- **Exercise instructions**:
Copy out, word for word, the lines from the one containing "The height and" through the one containing "the FILELOAD partner", including both of those lines.

--- BEGIN Given data ---

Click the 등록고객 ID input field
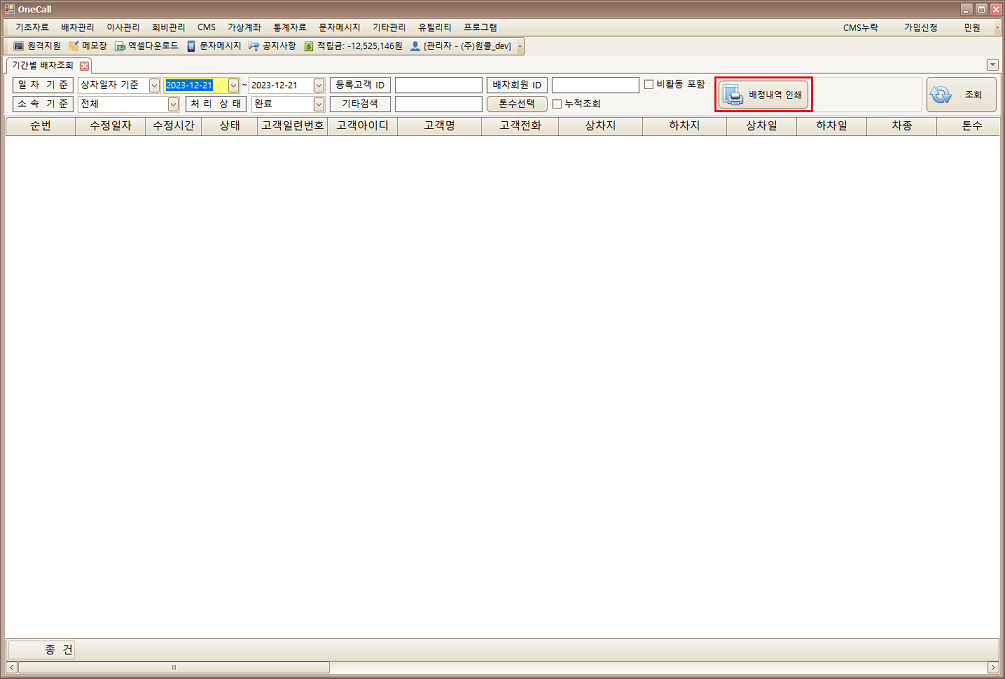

--- END Given data ---
--- BEGIN Given data ---

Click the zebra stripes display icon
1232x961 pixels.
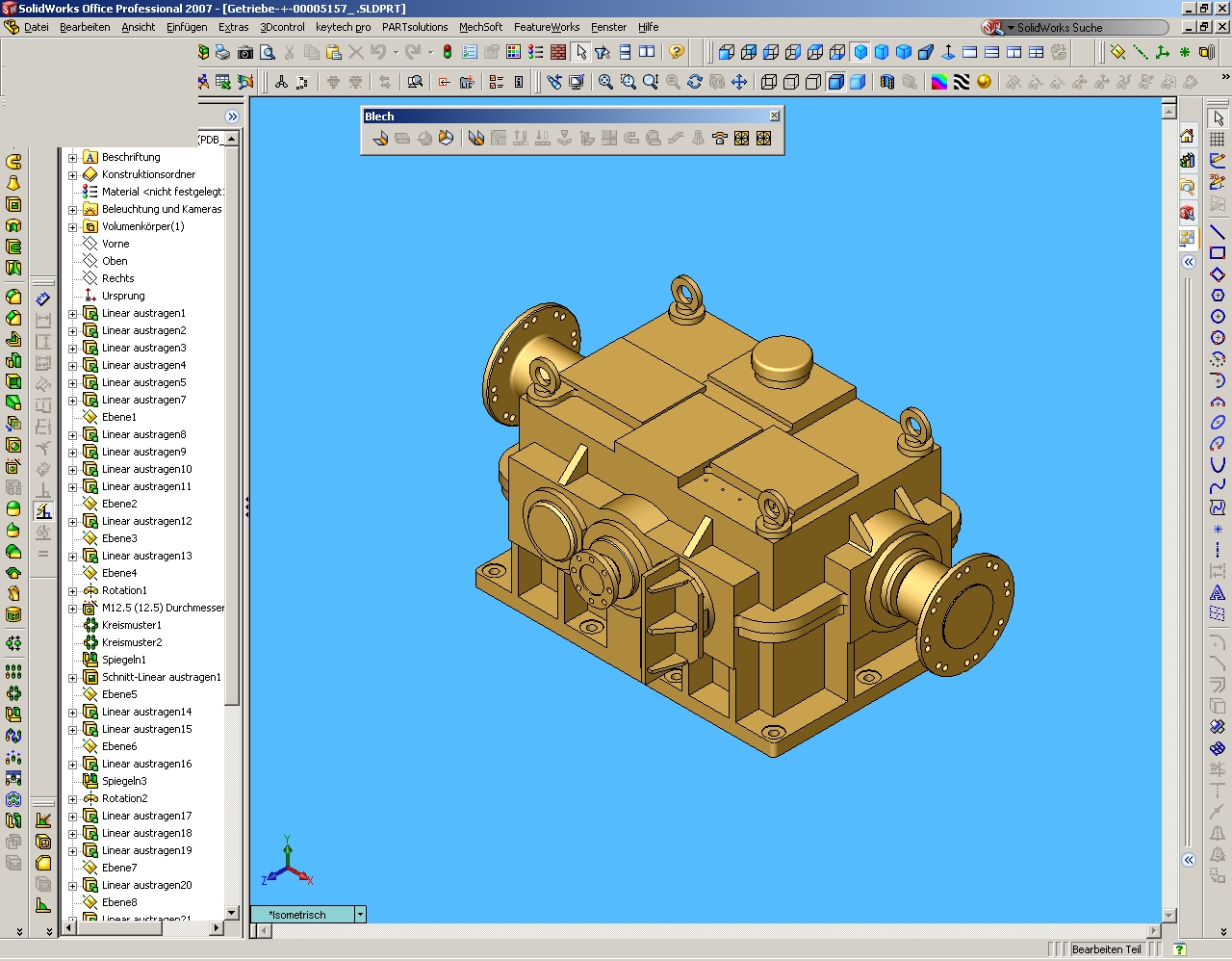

--- END Given data ---
--- BEGIN Given data ---

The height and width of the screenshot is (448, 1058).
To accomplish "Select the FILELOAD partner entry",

--- END Given data ---

- **In response**:
The height and width of the screenshot is (448, 1058).
To accomplish "Select the FILELOAD partner entry",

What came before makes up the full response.